Um die Beschäftigung unter Menschen mit Behinderungen zu erhöhen, hat die Politik erst am Jahresbeginn eine Reform umgesetzt. Ab Januar dieses Jahres hat sich das Maximum der sogenannten Ausgleichsabgabe auf monatlich 720 Euro erhöht. Ein Unternehmen mit 60 und mehr Mitarbeitenden, das seiner Verpflichtung nicht nachkommt, und keinen Menschen mit Behinderung anstellt, muss diese Summe monatlich zahlen. Für kleinere Unternehmen fällt dieser Betrag entsprechend geringer aus.

Diese Reform ruft bei Sozialverbänden aber deutliche Kritik hervor. Peer Brocke von der Lebenshilfe verlangt, dass die Ausgleichsabgabe noch weiter angehoben werden müsste. Und zwar so sehr, dass es für Unternehmer profitabler sei, einen Menschen mit Behinderung mithilfe eines staatlichen Zuschusses anzustellen.

Zudem solle die Pflicht zur Beschäftigung von Menschen mit Schwerbehinderung ausgeweitet, und die Quote für Unternehmen erhöht werden, sagt Brocke. Weiterhin wünscht sich die Lebenshilfe Maßnahmen, damit Menschen, die häufig in Werkstätten für behinderte Menschen beschäftigt seien, stattdessen eher auf den regulären Arbeitsmarkt gelangten.

> [ZU ERLEDIGENDE SCHRITTE]
a: Welchen monatlichen Höchstbetrag hat die Ausgleichsabgabe laut dem Seitentext seit Januar dieses Jahres?
b: Führe den Seitentext über die Ausgleichsabgabe nach seinem letzten Satz weiter.
Das anschließende Material steht für sich und gehört nicht zum Seitentext.

> [BEREITGESTELLTE DATEN]
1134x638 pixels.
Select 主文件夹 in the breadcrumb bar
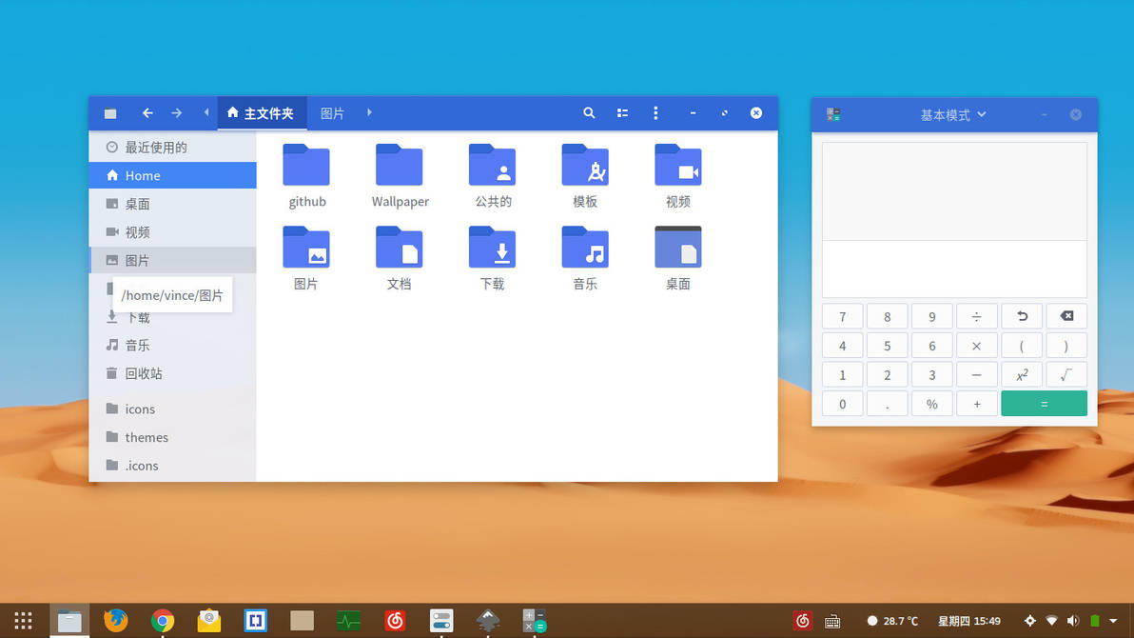pos(262,111)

> [ANTWORTEN NACH NUMMER]
a: Der Höchstbetrag liegt bei 720 Euro im Monat.

b:
Um langfristig mehr Menschen mit Behinderung in den Arbeitsmarkt zu bekommen, müsse man an vielen Stellen gleichzeitig ansetzen, sagt Dorothee Czennia vom VdK. Ein Problem sei, dass gelegentlich die Anstellung für Unternehmen schwierig umzusetzen sei. "Es gibt Fälle, wo Arbeitgeber jemanden einstellen wollen, aber wochenlang auf eine Reaktion des zuständigen Reha-Trägers oder des Integrationsamts warten und es sich dann wieder anders überlegen", erklärt die Expertin für Behindertenpolitik.

Die Vermittlungsfähigkeiten der Job-Center seien auch mangelhaft, und die Schwerbehindertenvertretungen in den Betrieben müssten ebenfalls gestärkt werden, bemängelt der VdK. Häufig fange es aber schon mit den Stellenausschreibungen der Betriebe an. Dort sei nicht immer klar, dass die Unternehmen auch ganz klar an Menschen mit Schwerbehinderung interessiert seien, oder der Betrieb behindertengerecht sei. "Daran sehen schwerbehinderte Bewerber", sagt Dorothee Czennia, "dass der Arbeitgeber es ernst meint".